A continuación se transcribe un relato de la Dra.
Rachel Remen hecho a propósito de la residencia del “Commonweal Cáncer Help
Program”, California, para personas con cáncer.
“Desde el comienzo del programa, en 1984, hemos
celebrado allí setenta y cinco retiros de una semana de duración. Cada mañana,
durante el retiro, mantenemos una charla que suele comenzar con unos minutos de
meditación. Durante uno de los retiros, Dieter fue el primero en tomar la
palabra después de los minutos de silencio. Con voz suave y profunda, nos dijo
lo importante que era para él reunirse con otras personas que padecían cáncer,
unas personas que comprendieran su situación. Tras guardar silencio unos instantes,
nos habló sobre su médico, un oncólogo, el cual le venía administrando
quimioterapia desde hacía un tiempo.
Cada
semana Dieter acudía a la consulta del médico para que éste le administrara una
inyección. Posteriormente, él y su médico se sentaban a charlar un rato. No más
de quince minutos. Hasta que Dieter se unió al programa de Commonweal, su
médico era la única persona con quien podía hablar abierta y sinceramente, que
comprendía la experiencia que Dieter estaba viviendo.
El
cáncer había cambiado su vida. Ahora vivía una vida tan alejada de lo
corriente, de lo normal, que con frecuencia se sentía solo. Muchas personas no
se molestaban en preguntarle cómo estaba, no comprendían una situación
totalmente ajena a ellos. A otros les afectaba tanto su tragedia que Dieter
prefería protegerlos a través de su silencio. Pero su médico comprendía su
situación. Cada semana, durante quince minutos, Dieter podía hablar con alguien
dispuesto a escucharlo, una persona a quien no tenía que explicar los detalles,
a la que no infundía miedo su enfermedad.

DATOS PROPORCIONADOS:
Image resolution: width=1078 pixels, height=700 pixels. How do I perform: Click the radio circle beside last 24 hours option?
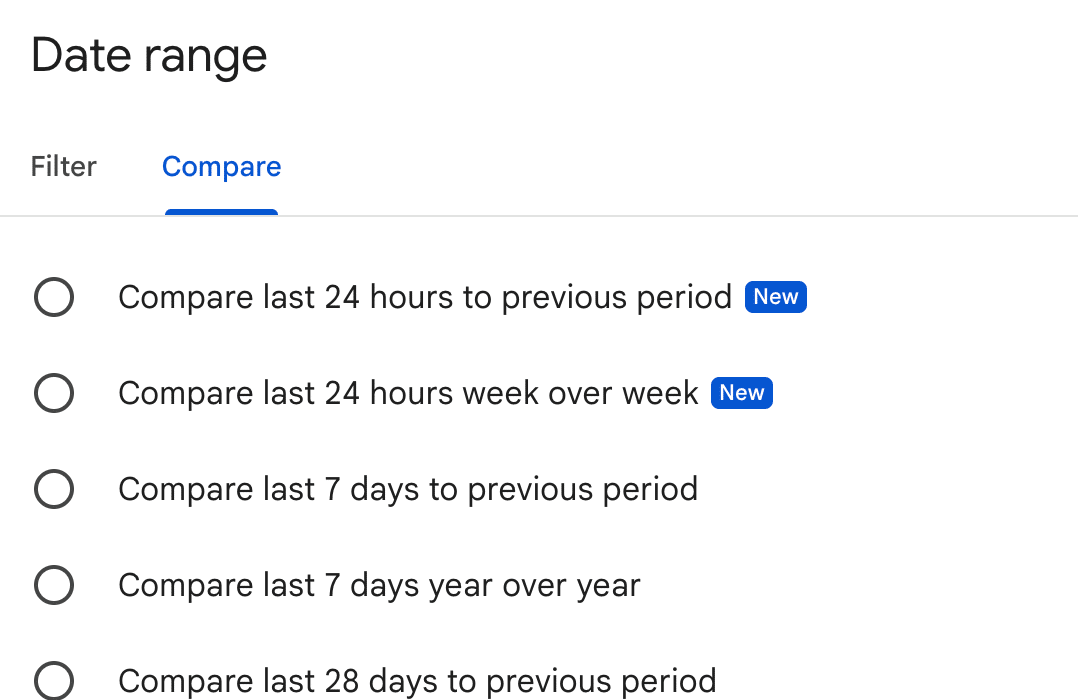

COMPLETA LO SIGUIENTE:
a) Resume en dos oraciones el relato sobre Dieter.
b) Según el relato sobre Dieter, ¿cuánto duraba la charla semanal con su médico?
c) Prosigue el relato sobre Dieter a partir de su última oración.

RESPUESTAS DEL EJERCICIO:
a) En uno de los retiros de una semana del programa de Commonweal, Dieter contó lo importante que era para él reunirse con otras personas con cáncer que comprendieran su situación. Explicó que, hasta unirse al programa, su oncólogo era la única persona con quien podía hablar abierta y sinceramente, porque el cáncer había alejado su vida de lo normal y con frecuencia se sentía solo.

b) No más de quince minutos.

c)
La vida de Dieter había sido distinta de lo normal incluso antes de
enfermar de cáncer. Nacido y criado en Alemania Oriental, había huido a través
de la «tierra de nadie», dejando atrás todo lo que le era familiar y querido.
Durante años se había sentido solo y desarraigado, como cualquier refugiado. Un
día había conocido a Lila, una americana, la cual lo acogió en su casa y le
ayudó a comenzar de nuevo gracias a su amor.
Poco
después de casarse con ella, los médicos le habían diagnosticado un cáncer de
hígado.
Desde
hacía un tiempo Dieter sospechaba que la quimioterapia ya no le ayudaba a
combatir su enfermedad. Convencido de ello, había hablado con su médico
sugiriendo que interrumpiera el tratamiento pero rogándole que le dejara seguir
acudiendo a su consulta para conversar con él unos minutos. Su médico le había
contestado secamente: «Si te niegas a que te administre quimioterapia, no puedo
hacer nada más por ti.»
Dieter
nos explicó que se había sentido cruelmente rechazado.
-Cuando
le dije que no quería recibir más quimioterapia, mi médico adoptó un aire
severo y profesional. Teníamos una relación amistosa, pero cuando mencione ese
tema cambió de actitud. Sin embargo, es la única persona con la que puedo
hablar. Su amistad significa mucho para mi.
Por
consiguiente, Dieter seguía recibiendo la inyección semanal a fin de poder
charlar y comunicarse unos minutos con su médico.
El
grupo de pacientes de cáncer escuchó atentamente su historia. Tras otra pausa,
Dieter dijo suavemente:
-Ahora
mismo, el cariño de mi médico es más importante para mi que su quimioterapia,
aunque él no lo sabe.
La
confesión de Dieter me abrió los ojos. Yo tampoco sabía que los pacientes
ansían el afecto del médico. Durante mucho tiempo, estaba convencida de que
como doctora mi cariño no importaba y que lo único valioso que podía ofrecer a
mis pacientes eran mis conocimientos y aptitudes. Mi formación médica me había
hecho olvidar la verdad: la medicina está tan unida al amor como la ciencia, y
esa relación reviste una extraordinaria importancia, incluso en los momentos
cercanos a la muerte.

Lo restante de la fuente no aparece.